THE TASK → Copy the records below word for word, leaving out the pictures.

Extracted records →
- - -
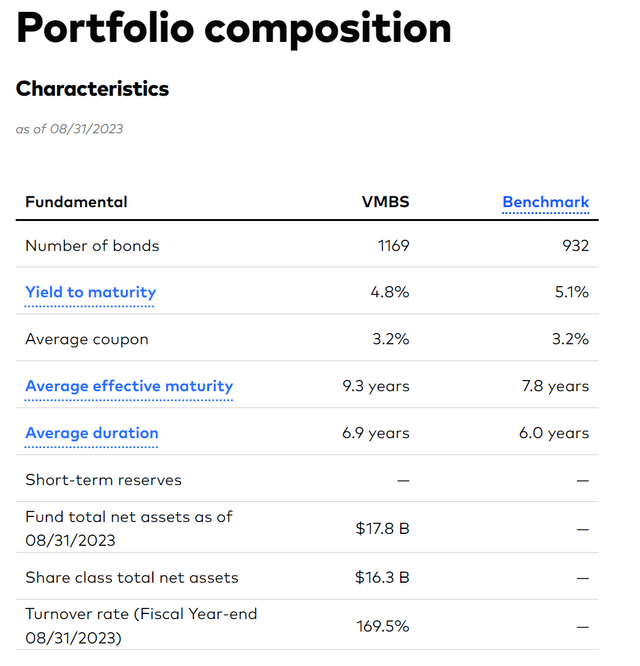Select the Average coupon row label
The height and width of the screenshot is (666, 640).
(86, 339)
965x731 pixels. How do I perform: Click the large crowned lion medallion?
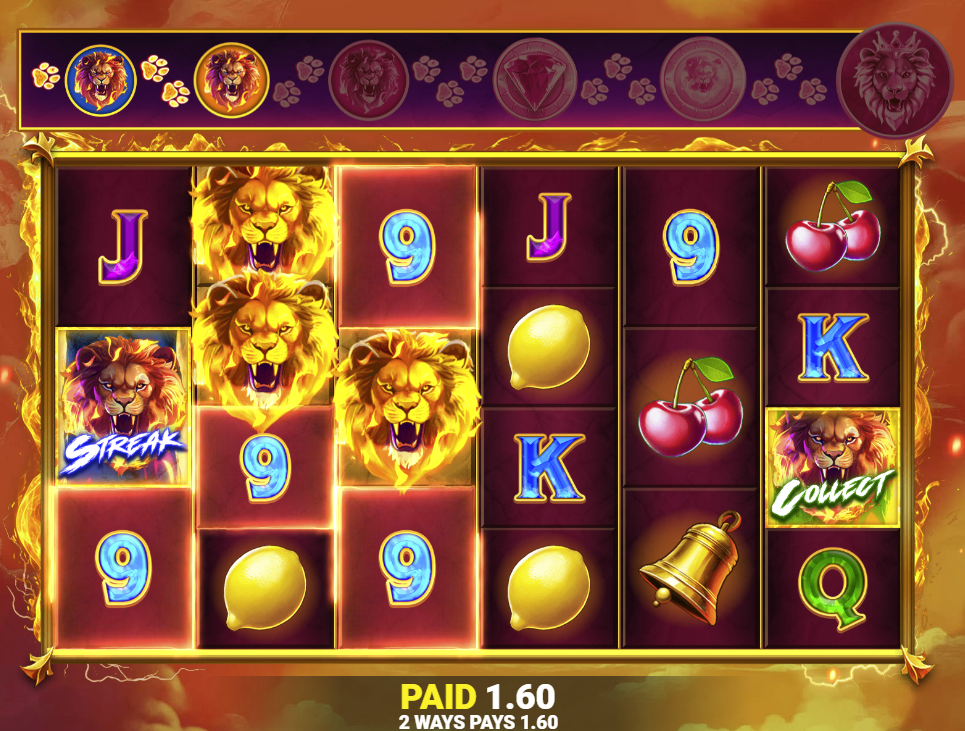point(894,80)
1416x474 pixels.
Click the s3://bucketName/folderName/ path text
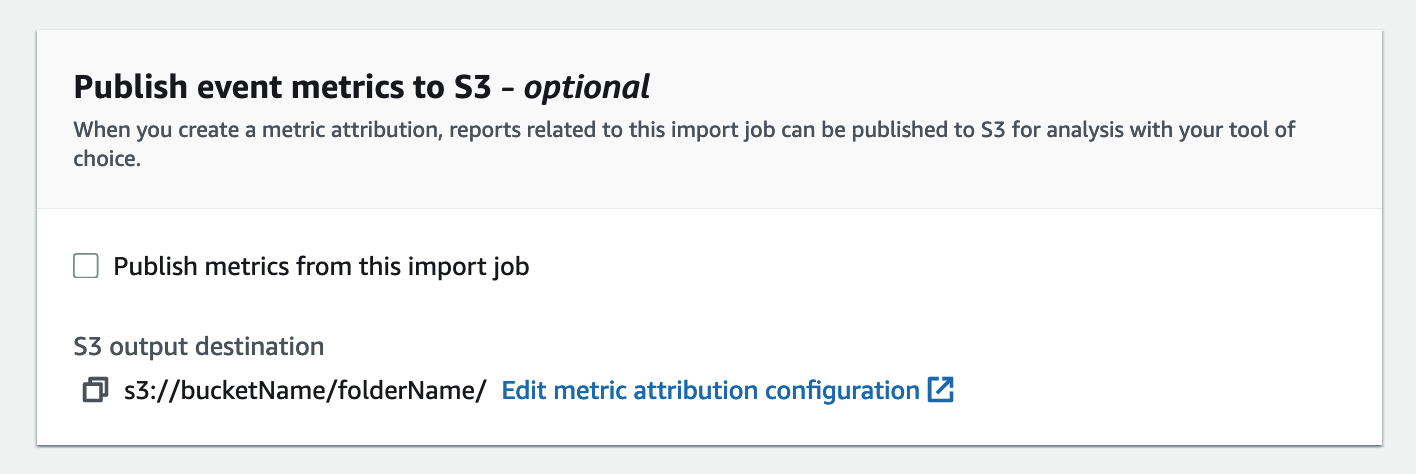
- - -
SOLUTION →
Select the Average coupon row label
The height and width of the screenshot is (666, 640).
(86, 339)
965x731 pixels. How do I perform: Click the large crowned lion medallion?
point(894,80)
1416x474 pixels.
Click the s3://bucketName/folderName/ path text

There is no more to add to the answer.